Statistical Learning Tools for Heteroskedastic Data
When modeling heteroskedasticity, it is desirable to simultaneously fit the mean and variance in a single model. Unless the relevant variables in the mean and variance model are pre-specified, it may be necessary to do model selection. Information Criteria (IC) have been around since the early 1970’s as a way of comparing the quality of fit of arbitrary models to each other. Many forms of IC require a sample size tending to infinity to be correct, and they perform poorly on small samples. A well known small sample IC is AICc, which uses a model-specific formulation to provide good performance in finite samples.

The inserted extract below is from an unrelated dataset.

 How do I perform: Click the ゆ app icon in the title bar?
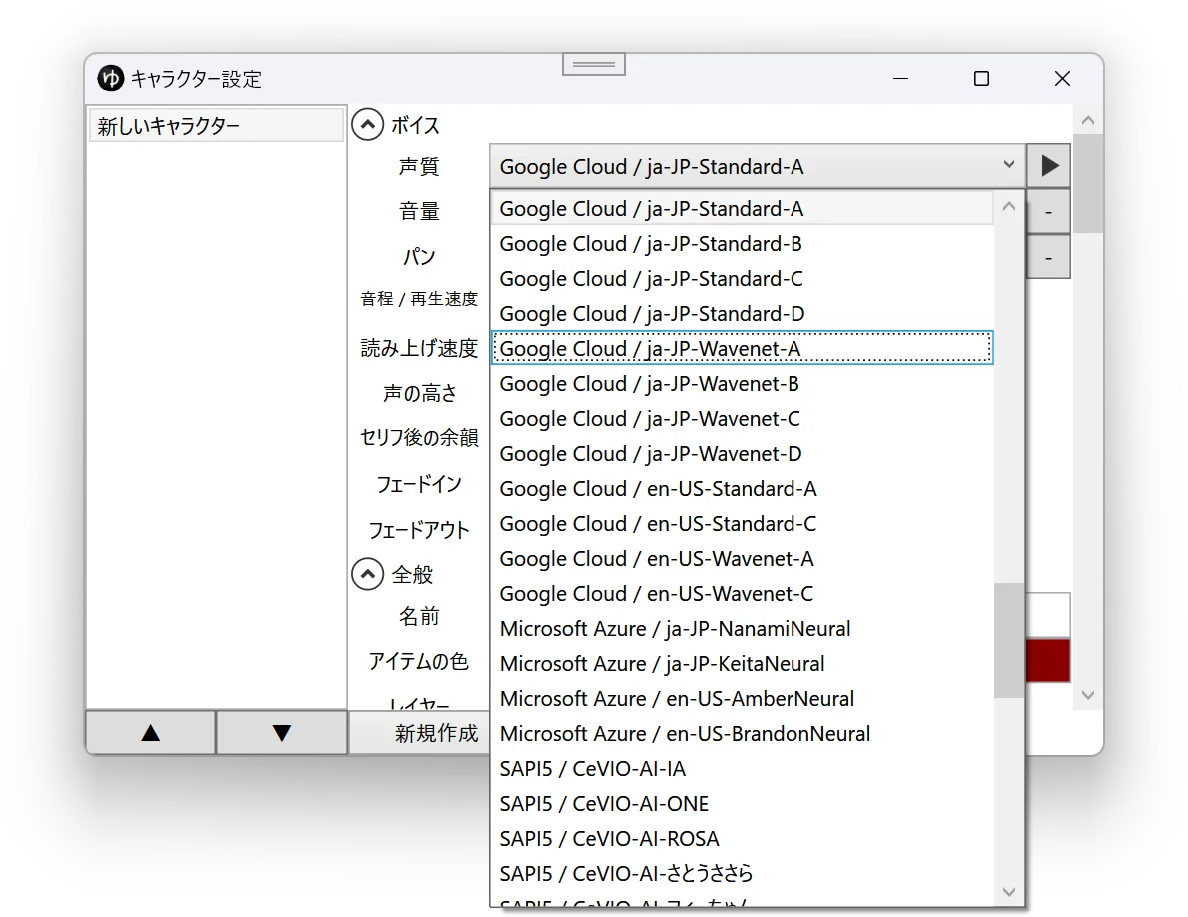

AICc can be derived from a framework where the truth is a linear model with homoskedastic errors. However, the analogous formula for heteroskedastic errors seems to be intractable, and using either AIC or AICc as an approximation for the heteroskedastic criteria is shown to be woefully inadequate. Our solution is to simulate a large table of approximate values of the IC for various heteroskedastic models, replacing the closed form with a large pre-computed table. We call our approach of tabulating values of a simulated IC “the CHIC paradigm”. The CHIC paradigm is demonstrated successfully under two very different heteroskedastic contexts.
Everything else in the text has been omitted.